PROBLEM TO WORK ON:
Among the entries below, find every line that has "pixels" and pull it out.

[Stored records]
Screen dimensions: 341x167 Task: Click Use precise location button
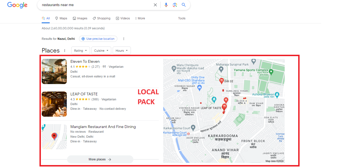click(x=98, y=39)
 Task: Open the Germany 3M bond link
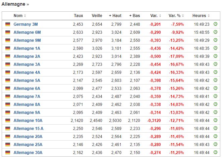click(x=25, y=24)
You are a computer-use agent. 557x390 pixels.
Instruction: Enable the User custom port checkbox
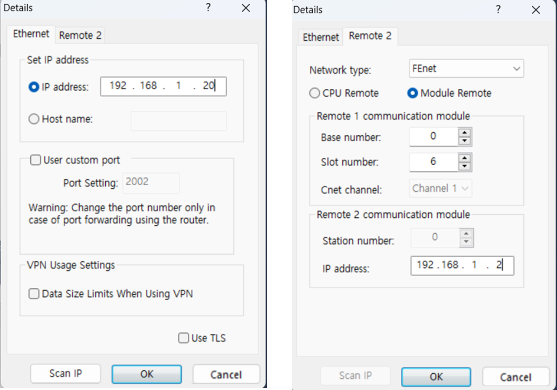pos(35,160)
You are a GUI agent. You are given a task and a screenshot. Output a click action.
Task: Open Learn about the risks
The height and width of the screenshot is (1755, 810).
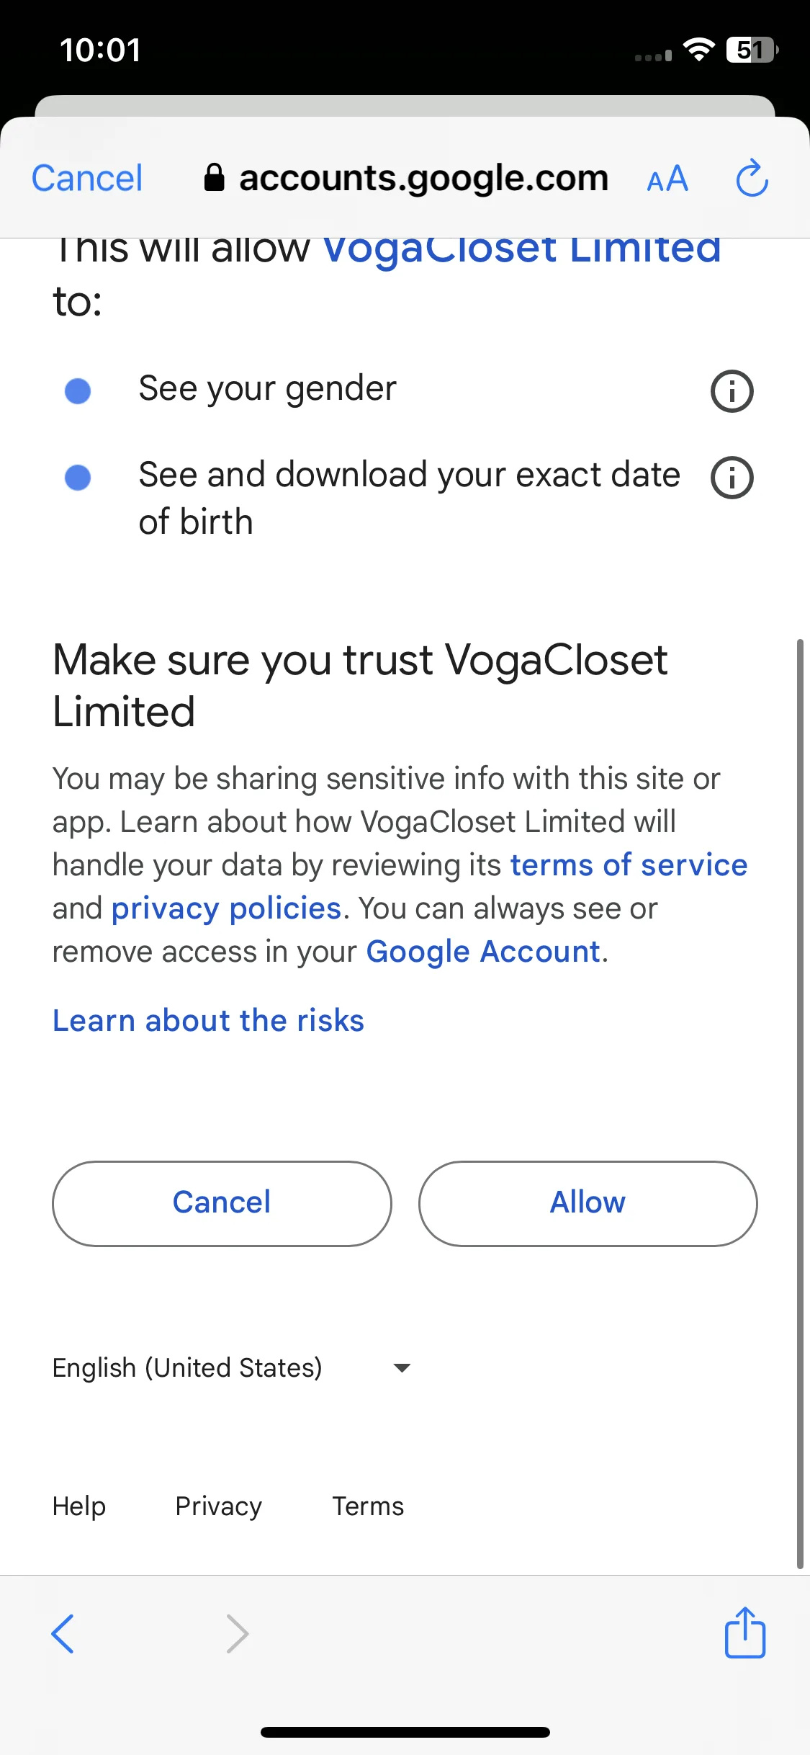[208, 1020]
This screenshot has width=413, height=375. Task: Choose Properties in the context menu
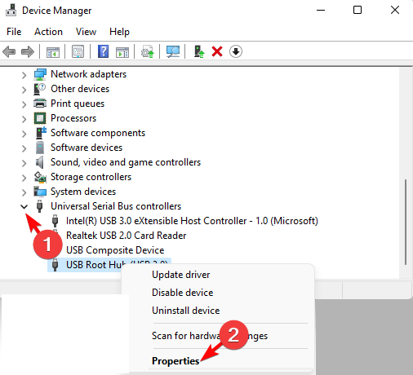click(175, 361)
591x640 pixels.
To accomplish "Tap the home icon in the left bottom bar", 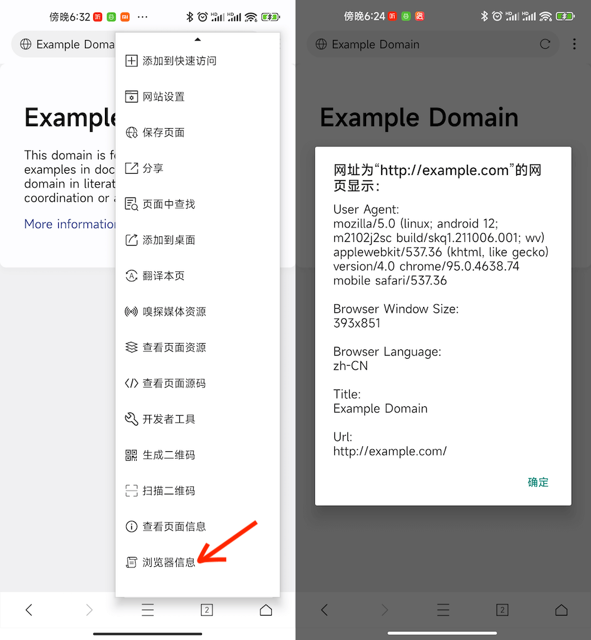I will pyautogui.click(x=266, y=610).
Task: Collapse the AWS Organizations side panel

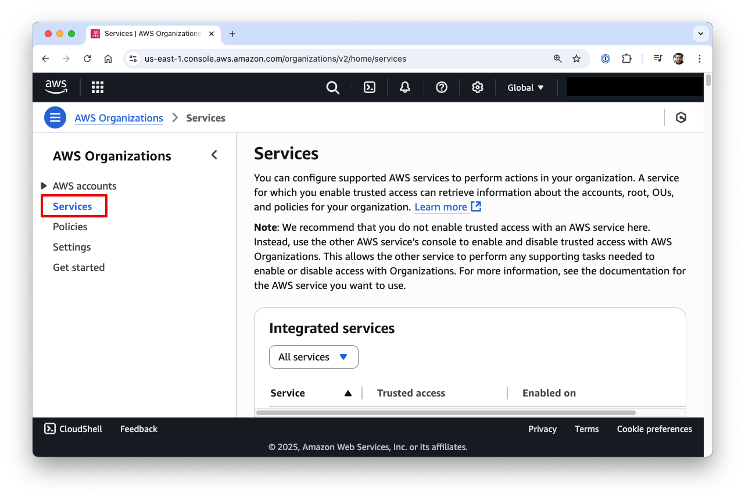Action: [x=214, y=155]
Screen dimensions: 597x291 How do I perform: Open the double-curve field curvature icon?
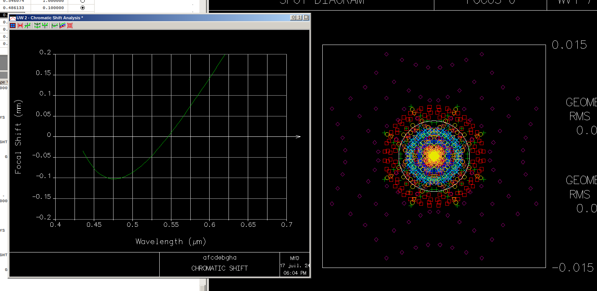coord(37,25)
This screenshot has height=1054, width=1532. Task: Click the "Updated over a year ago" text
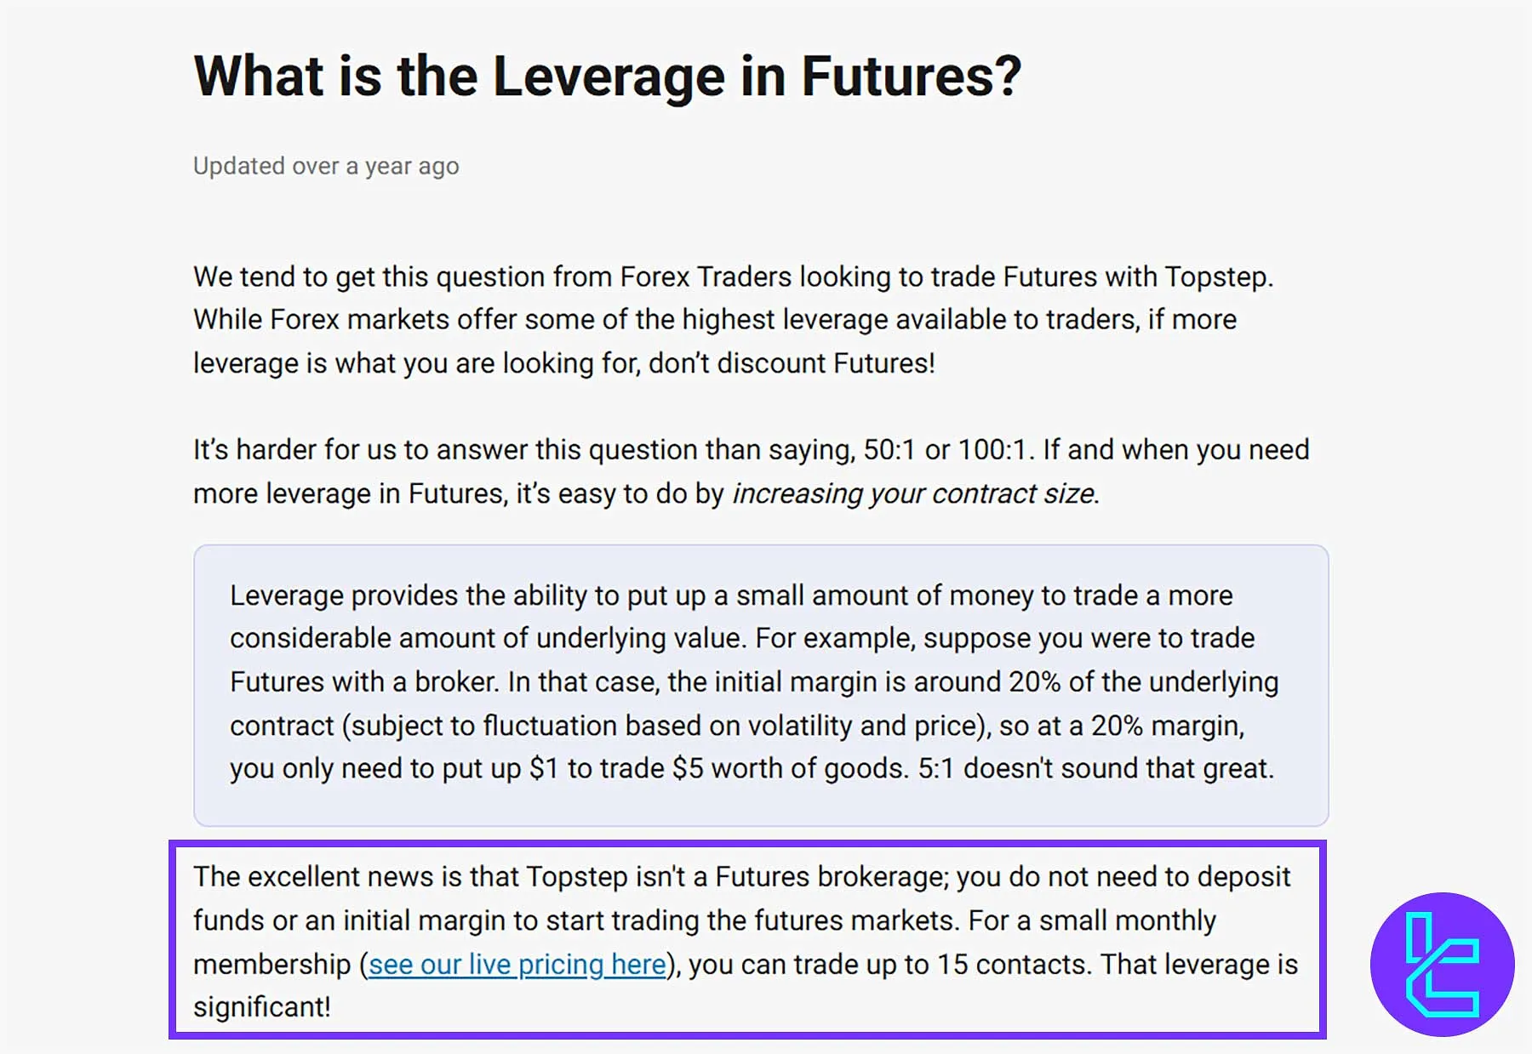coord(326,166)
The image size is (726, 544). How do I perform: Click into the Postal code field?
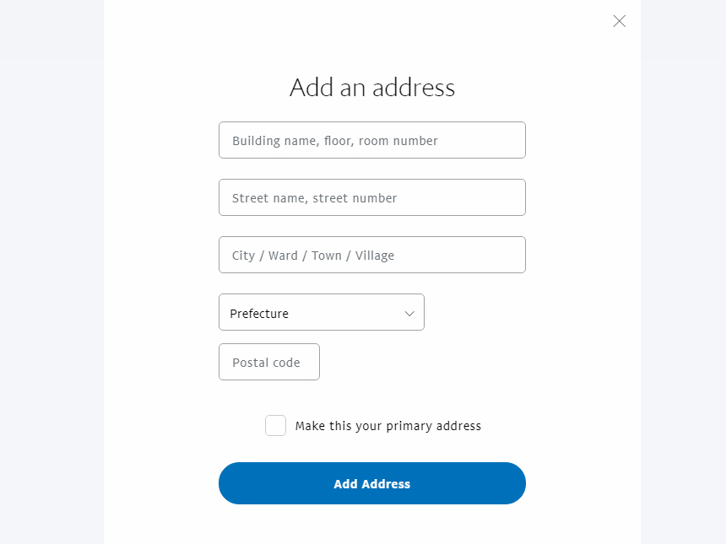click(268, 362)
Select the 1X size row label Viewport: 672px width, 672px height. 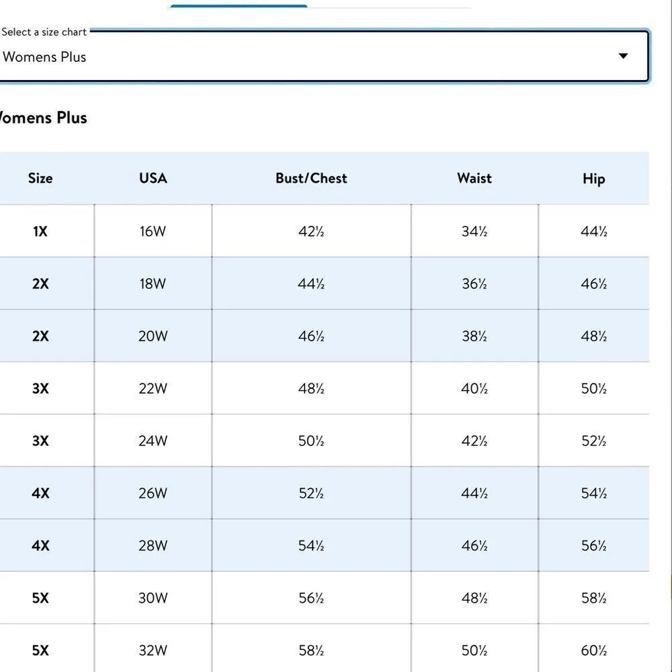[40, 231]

RESPONSE TO THIS TASK:
You are a computer-use agent. 557x390 pixels.
591x640 pixels.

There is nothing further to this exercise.